_Exercise_
The result should be every line of the listing that contains "agent".

------ Study material ------

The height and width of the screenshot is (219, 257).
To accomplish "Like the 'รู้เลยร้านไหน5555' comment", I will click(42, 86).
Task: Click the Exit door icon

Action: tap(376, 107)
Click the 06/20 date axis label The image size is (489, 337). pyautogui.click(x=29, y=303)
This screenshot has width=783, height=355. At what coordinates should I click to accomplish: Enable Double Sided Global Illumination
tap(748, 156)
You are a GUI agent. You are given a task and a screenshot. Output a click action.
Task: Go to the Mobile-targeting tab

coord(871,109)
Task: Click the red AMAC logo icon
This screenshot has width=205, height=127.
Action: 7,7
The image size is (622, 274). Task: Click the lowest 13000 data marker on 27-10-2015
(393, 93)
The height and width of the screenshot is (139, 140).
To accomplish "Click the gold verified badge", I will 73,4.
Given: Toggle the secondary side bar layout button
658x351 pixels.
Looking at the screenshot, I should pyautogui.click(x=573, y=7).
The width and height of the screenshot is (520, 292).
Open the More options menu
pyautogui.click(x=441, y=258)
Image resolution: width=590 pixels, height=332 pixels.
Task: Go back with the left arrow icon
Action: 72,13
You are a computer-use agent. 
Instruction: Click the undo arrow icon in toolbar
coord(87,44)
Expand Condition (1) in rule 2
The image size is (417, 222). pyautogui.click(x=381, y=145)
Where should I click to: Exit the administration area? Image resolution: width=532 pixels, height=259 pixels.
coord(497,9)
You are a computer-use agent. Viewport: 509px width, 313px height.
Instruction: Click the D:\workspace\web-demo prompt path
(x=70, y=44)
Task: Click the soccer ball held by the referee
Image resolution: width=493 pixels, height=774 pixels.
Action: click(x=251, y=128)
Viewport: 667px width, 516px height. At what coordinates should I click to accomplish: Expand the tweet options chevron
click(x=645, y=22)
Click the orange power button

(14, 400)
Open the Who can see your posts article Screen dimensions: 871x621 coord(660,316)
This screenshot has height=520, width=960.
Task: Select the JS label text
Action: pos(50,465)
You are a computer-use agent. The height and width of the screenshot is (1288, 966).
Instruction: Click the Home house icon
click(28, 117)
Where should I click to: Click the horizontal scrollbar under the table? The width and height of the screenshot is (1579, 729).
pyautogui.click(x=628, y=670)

------

_Response box_
You are a GUI agent. You are given a task and a screenshot. Output a click action.
You are a computer-use agent. 
You are a computer-use agent. Viewport: 509px width, 313px height.
You are a computer-use agent. The height and width of the screenshot is (1288, 966).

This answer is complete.